I'm so sorry to have worried you so much. I was trapped, I have no other words. When you're an immigrant and everything, including your visa, depends on your health and your capacity to work, the idea of getting cancer equals to losing everything. I always have been able to afford healthcare for injuries and illnesses, but cancer treatment and possibly, surgery? I've spent one night at the hospital after my accident and simply refused to stay longer despite the doctor's advice, and I'm glad I did because the bill for that one night and a single MRI scan was horrible. Without my healthcare cover it would have been 5 times more expensive, but still.
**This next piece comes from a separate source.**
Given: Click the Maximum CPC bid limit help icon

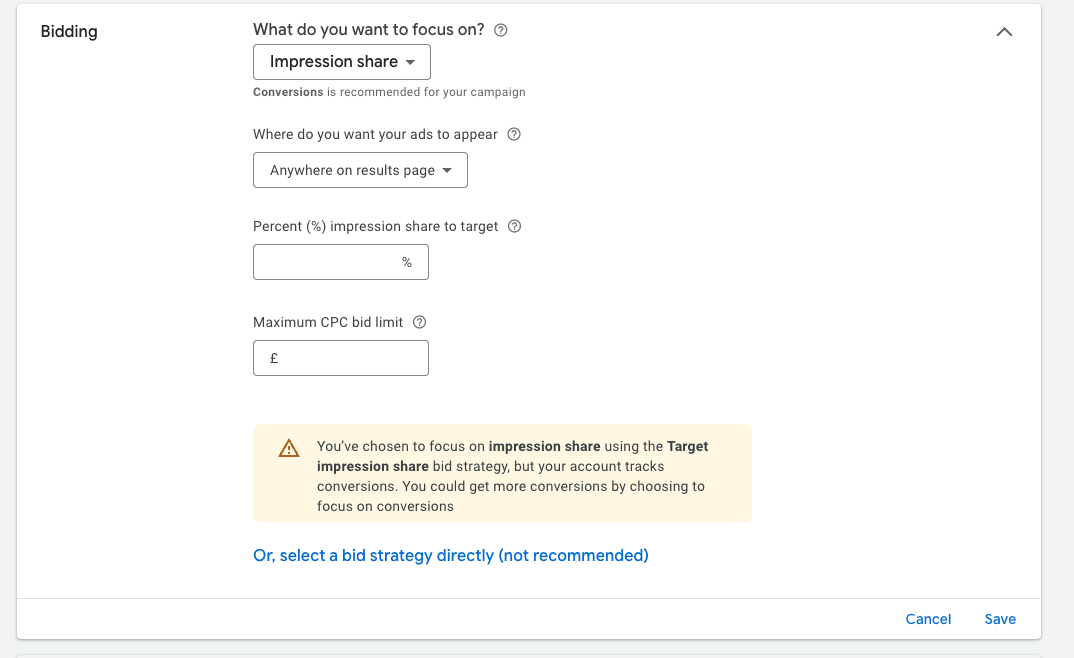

And I have patients who have cancer, so I know in what pain they are. No way you can work when you're in that state. So really, I thought this was the end (plus I had these 'anomalies' in three different places! Can you believe it was nothing but water?? I still can't. What I am, a new breed of camel??).
But I suppose it's like what they say, when you've reached the bottom, the only way that remains is UP. So I fought as hard as I could, and here I am.
It's like I was hibernating so I have stocks of unused energy. I've been animating non-stop for hours now, it's exhilarating! My libido is back full force too, so the result is going to be sooooo nasty, you have no idea!
Plus you're here!! My Jubell is here!! What a glorious day!! Thank you for being the awesome person I know you've always been, it's such an honor to know you. Sorry again for frightening you. All is well now.
Time for PRON!!!1!1!!
I think as artists we often feel that we have to produce work in order to be in a certain space. Like, we often feel unwelcome unless we arrive with art in our hands like bringing wine to a party. Because otherwise we feel as if we're taking advantage of fans or just whining when we could be doing something productive. I think seeing terrible things and your libido sliding only make it worse because then you don't WANT to touch NSFW stuff (like you mentioned in your post). You really do feel like you have to hibernate for a while and recover or heal.
And having water show up in an x-ray is so crazy. I guess your body just decided to store some in case a drought came along? Better it does that than the awful alternative you faced. I can only imagine you were both scared and depressed at the time. If something like that happens you can always reach out to someone like me, even through the private messaging on here. You'll at least have someone to listen to you. And those costs...that's why I try not to do anything in a hospital in the U.S. if I can manage it. Even with my insurance I know the costs will be through the roof. -_-
And yes, we can rejoice because your creativity has been energized again! It's good you've found a good place and may it remain that way! I'm rooting for you!
You described so perfectly what I feel every time I felt like I had to come back with something. I suppose it's something a lot of artists have in common. It's a little sad to that we would feel like we're using people when we don't. There is a person behind the artists, after all.
And about the water, my doctor tolds me it's in fact quite common when you're 40+. It7s not very well known because a lot of people spend all their lives without needing to take any MRI, so they never know they are storing water.
"Renal cysts are sacs of fluid that form in the kidneys. They are usually characterized as "simple" cysts, meaning they have a thin wall and contain water-like fluid. Renal cysts become fairly common as people age and usually do not cause symptoms or harm.
Because they rarely cause symptoms, renal cysts are most often found during imaging tests performed for other reasons. "
I had no symptoms and it doesn't even need treatment, so I was really lucky, but thank you for reaching out, because yes it was really scary. And Jubell, if you ever need to talk to someone, please contact me too. I'll be there for you. I want to.
Now, back to pRoN! I've got two Bison and Vegeta animations waiting!
And you'll hear no judgements from me, take the time you need when you need it. Your mental health is more important.
Good that it's all finished and I can revert back to who I am and enjoy like (and PrOn) again.
Thanks for the comprehension too, it's very encouraging.